Directed by Marc Levin

Cast:
Saul Williams . . . . . . . . . . Ray Joshua
Sonja Sohn . . . . . . . . . . Lauren Bell
Bonz Malone . . . . . . . . . .Hopha
Lawrence Wilson . . . . . . . . . . Big Mike

"The unanimous winner of the 1998 Grand Jury Prize at the Sundance Film Festival and the Camera d'Or and Prix du Public (Audience Award) at the 1998 Cannes Film Festival, Slam is an emotionally charged, uplifting film about a talented young man who discovers himself through the love of a woman and through his extraordinary talent at spoken word poetry 'slamming'—a combination of poetry and rap which is exploding across America. Spoken word poetry 'Slams' are competitions in which poets go one on one against each other using only their words and their emotions; competitions begin at the local level and culminate each year in a national grand slam competition. Pushing poetry to its next evolutionary level, slam poets combine rap and hip hop with traditional poetry to create a potent art form that is part performance art, part word magic. Using this extraordinary new medium, (which can be seen in everything from Gap commercials to theater to clubs and now in film) writer/director Marc Levin examines such subjects as personal freedom, finding one's own voice and redemption through artistic expression. You have never heard a movie like Slam.

"Saul Williams, along with co-star Sonja Sohn, is the IFP Gotham Award winner of the newly established Perry Ellis Breakthrough Award for his role in Slam. Williams wrote the pieces he performs as Raymond in Slam and is considered one of the country's premiere performance poets. In 1996, he won the Grand Slam Championship at New York's legendary Nuyorican Poets Café. He has recordings on Mouth Almighty/Mercury, Ninja Tunes and Rawkus Records. His first book of poetry, The Seventh Octave, was recently published by Moore Black Press. Williams is a graduate of Morehouse College, where he studied drama and philosophy, and holds a Masters of Fine Arts degree in acting from New York University.

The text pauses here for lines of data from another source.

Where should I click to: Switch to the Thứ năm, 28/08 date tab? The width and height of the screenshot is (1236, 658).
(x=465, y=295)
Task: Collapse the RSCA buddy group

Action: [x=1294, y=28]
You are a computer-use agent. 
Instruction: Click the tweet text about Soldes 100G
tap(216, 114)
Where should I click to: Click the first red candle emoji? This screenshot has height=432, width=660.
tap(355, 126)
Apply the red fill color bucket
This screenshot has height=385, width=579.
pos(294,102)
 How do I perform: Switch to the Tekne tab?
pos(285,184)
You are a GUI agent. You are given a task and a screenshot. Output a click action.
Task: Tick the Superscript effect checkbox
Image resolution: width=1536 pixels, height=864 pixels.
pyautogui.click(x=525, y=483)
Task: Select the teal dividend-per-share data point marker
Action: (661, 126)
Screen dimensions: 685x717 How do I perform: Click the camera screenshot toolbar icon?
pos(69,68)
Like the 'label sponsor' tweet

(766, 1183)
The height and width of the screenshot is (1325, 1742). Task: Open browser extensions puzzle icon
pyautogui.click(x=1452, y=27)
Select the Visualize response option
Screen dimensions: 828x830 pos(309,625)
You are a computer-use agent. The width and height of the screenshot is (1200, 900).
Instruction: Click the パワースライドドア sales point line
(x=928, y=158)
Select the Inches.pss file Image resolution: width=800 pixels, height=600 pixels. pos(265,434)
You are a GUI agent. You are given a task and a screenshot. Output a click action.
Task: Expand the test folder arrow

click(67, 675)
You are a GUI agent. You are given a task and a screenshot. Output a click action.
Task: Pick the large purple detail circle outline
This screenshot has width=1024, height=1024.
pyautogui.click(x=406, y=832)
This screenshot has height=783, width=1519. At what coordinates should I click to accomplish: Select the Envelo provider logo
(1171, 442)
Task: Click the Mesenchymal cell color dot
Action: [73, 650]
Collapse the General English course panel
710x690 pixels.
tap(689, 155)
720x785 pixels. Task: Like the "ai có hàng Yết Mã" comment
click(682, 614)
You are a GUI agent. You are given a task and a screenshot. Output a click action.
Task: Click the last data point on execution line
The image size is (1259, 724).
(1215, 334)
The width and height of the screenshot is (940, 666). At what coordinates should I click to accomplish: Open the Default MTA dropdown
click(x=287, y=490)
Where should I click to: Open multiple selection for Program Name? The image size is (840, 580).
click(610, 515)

"Sonja Sohn, also winner of the IFP Gotham Award's Perry Ellis Breakthrough Award, acted in a number of plays in New York City. She has performed her poetry at venues ranging from the Public Theater to the Nuyorican Poets Café to Woodstock '94. She wrote 'Run Free or Die,' which she performs in Slam. She recently completed a Sydney Pollack pilot for CBS. Her musical group 'Finy Dolo' just returned from London, where they recorded an album of poetry put to music.

— offlineonline.com


"Capturing life on film is a sorcerer's game, whether the form be drama, cinema-verite documentary or some hybrid of the two. When movies come alive, it's because filmmakers have succeeded in stringing together a succession of images [that have] the look, sound and feelings of real life. Marc Levin, the director and co-writer of Slam, has been using the term 'drama verite' to describe his new film about an inner-city rapper and poet who goes to jail on a minor drug charge. Mr. Levin, an award-winning documentary filmmaker, draws a useful distinction. Slam is a fictional work that presents itself as life in the raw—as discovered fact—because its gritty, jumpy, semi-improvised scenes were shot, documentary style, in the District of Columbia's clangorous prisons and on its mean streets. Still, I'd rather start by describing this profane and sometimes profound movie in simpler terms, such as stirring, powerful and thrilling.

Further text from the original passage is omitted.